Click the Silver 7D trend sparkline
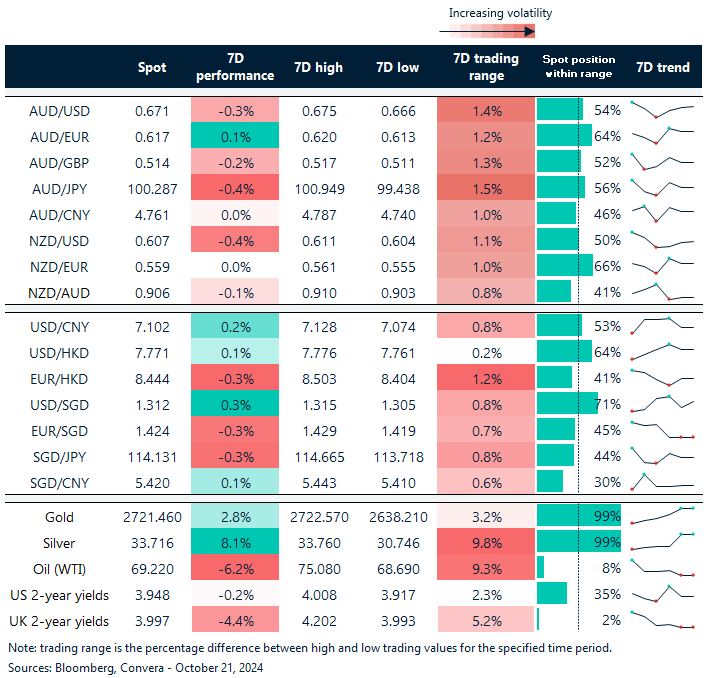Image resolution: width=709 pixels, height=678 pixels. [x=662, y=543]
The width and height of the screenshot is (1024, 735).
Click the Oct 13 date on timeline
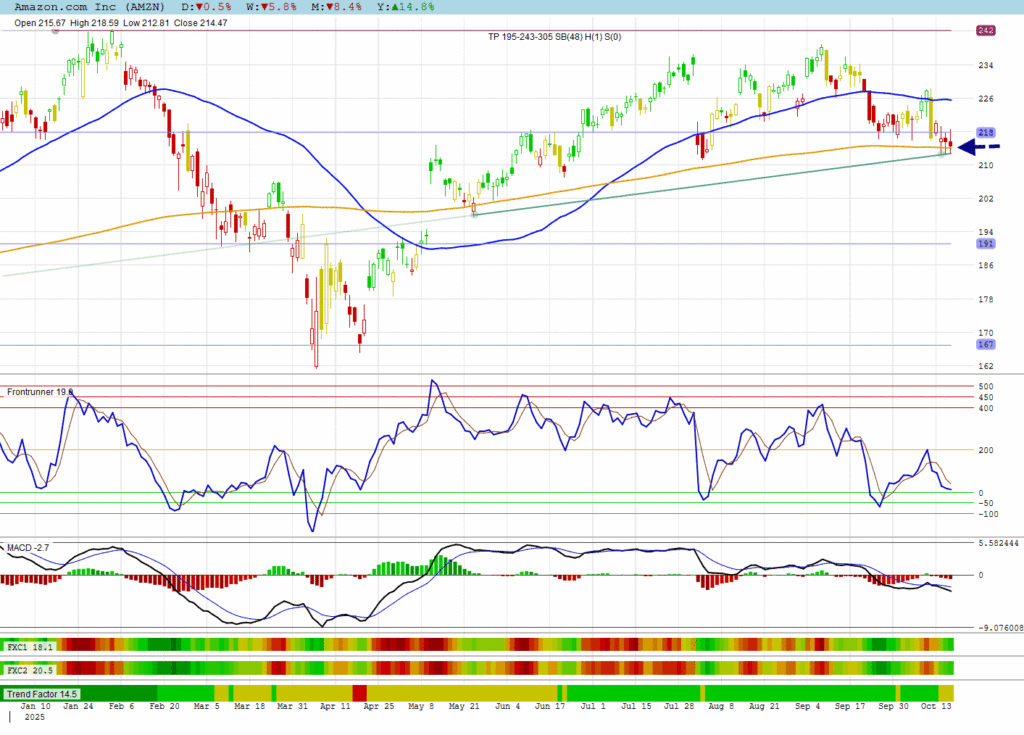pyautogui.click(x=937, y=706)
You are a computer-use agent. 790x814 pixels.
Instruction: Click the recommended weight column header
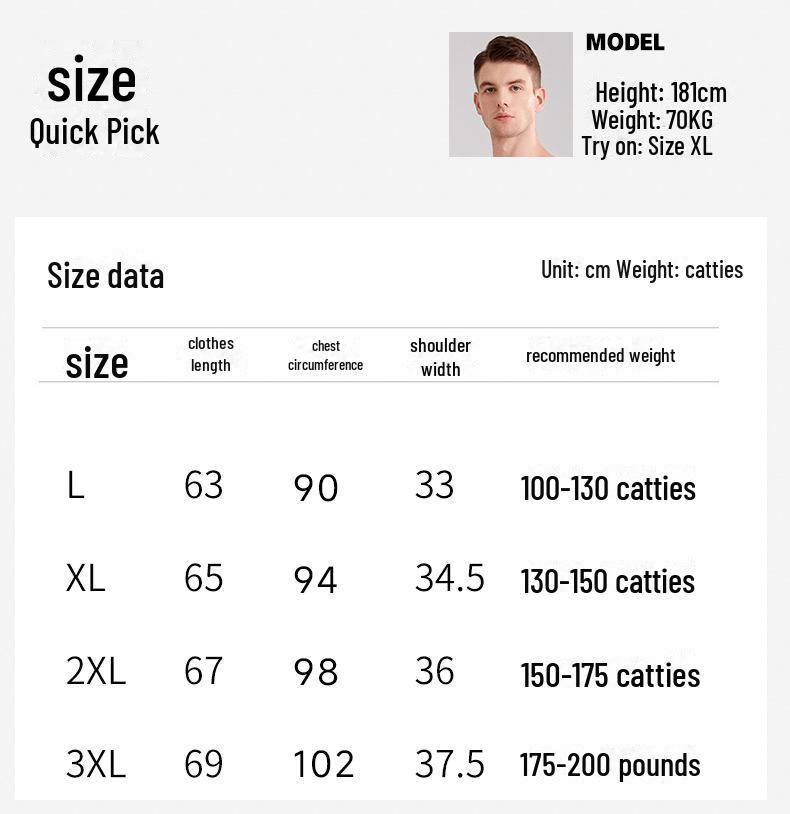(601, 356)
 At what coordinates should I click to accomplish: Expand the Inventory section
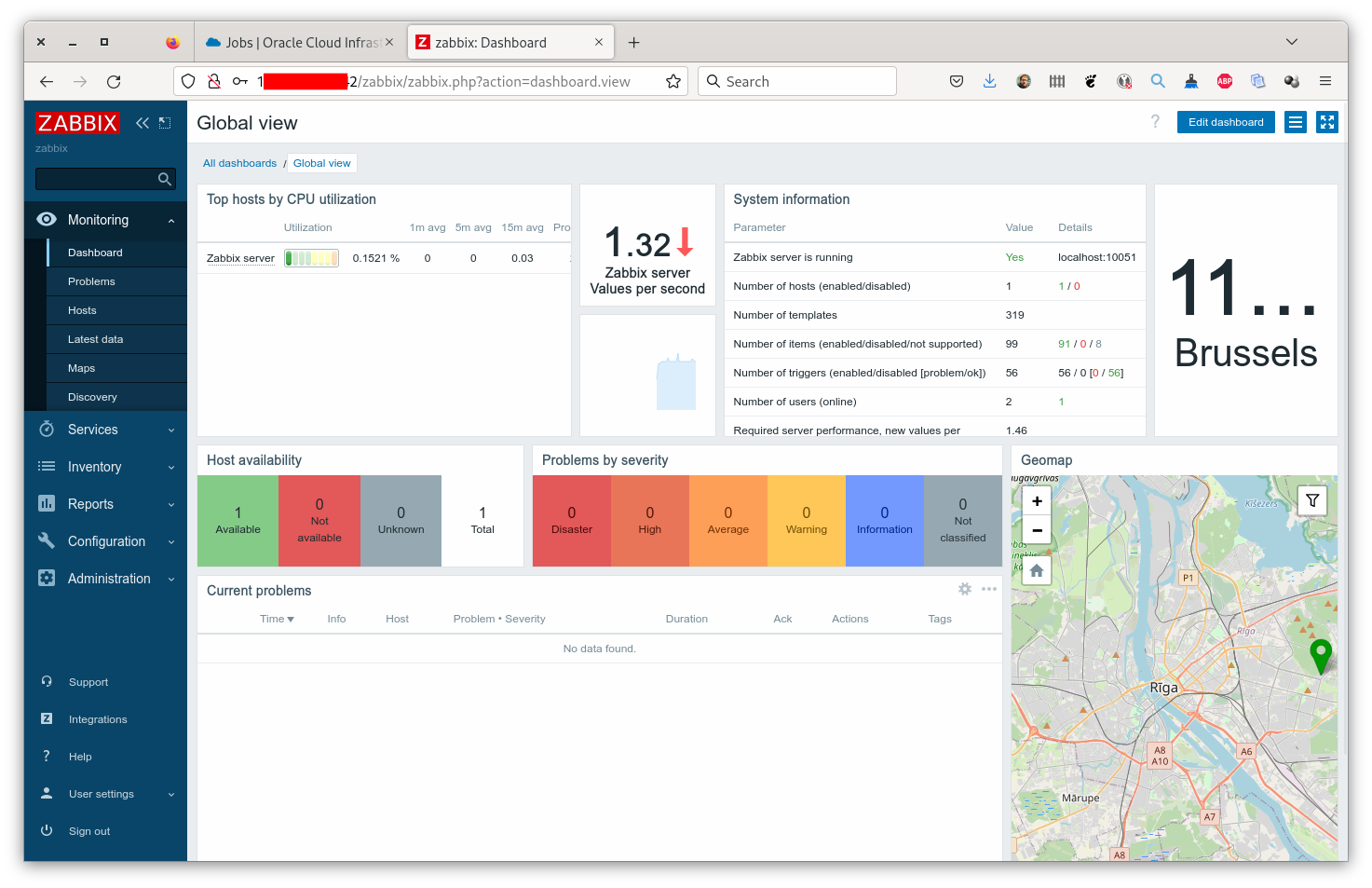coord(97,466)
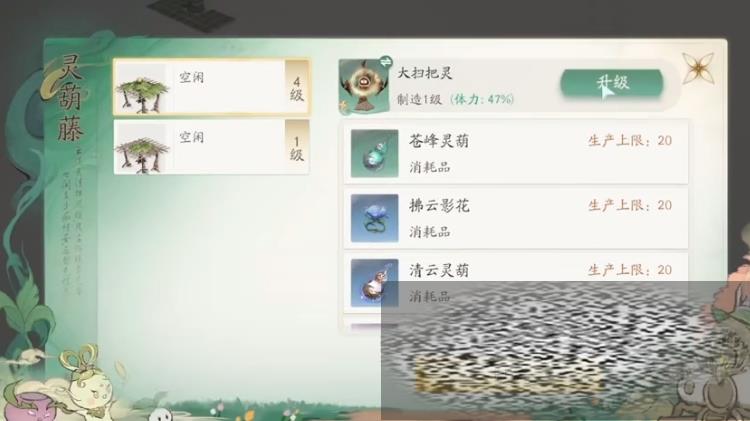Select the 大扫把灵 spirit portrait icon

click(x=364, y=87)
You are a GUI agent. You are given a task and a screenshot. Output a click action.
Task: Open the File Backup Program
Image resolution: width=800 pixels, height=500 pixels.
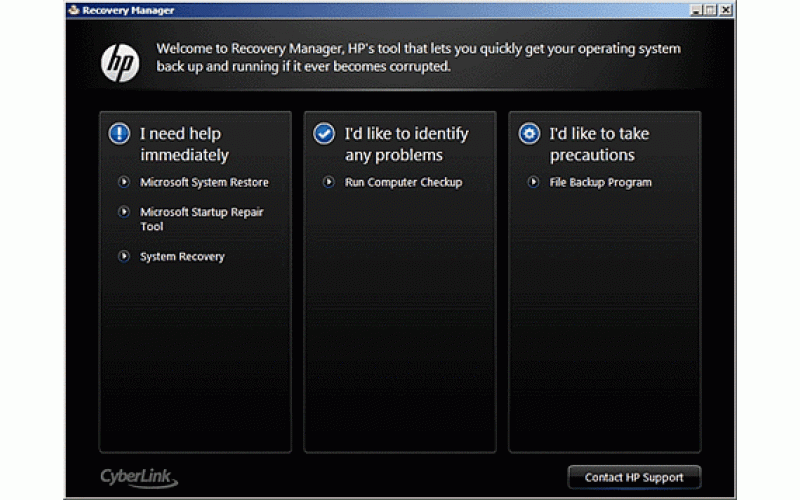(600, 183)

...

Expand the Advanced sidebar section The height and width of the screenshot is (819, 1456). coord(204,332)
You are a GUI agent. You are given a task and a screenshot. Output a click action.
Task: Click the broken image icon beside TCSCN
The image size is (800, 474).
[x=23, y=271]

:: What you are asked to do ::
Go through the listing above and find each line containing the string "screenshot"; copy those lines.

:: Exercise answer ::
The width and height of the screenshot is (1024, 735).
You are a GUI agent. You are given a task and a screenshot. Output a click action.
Expand the Advanced sidebar section The height and width of the screenshot is (819, 1456). coord(204,332)
You are a GUI agent. You are given a task and a screenshot. Output a click action.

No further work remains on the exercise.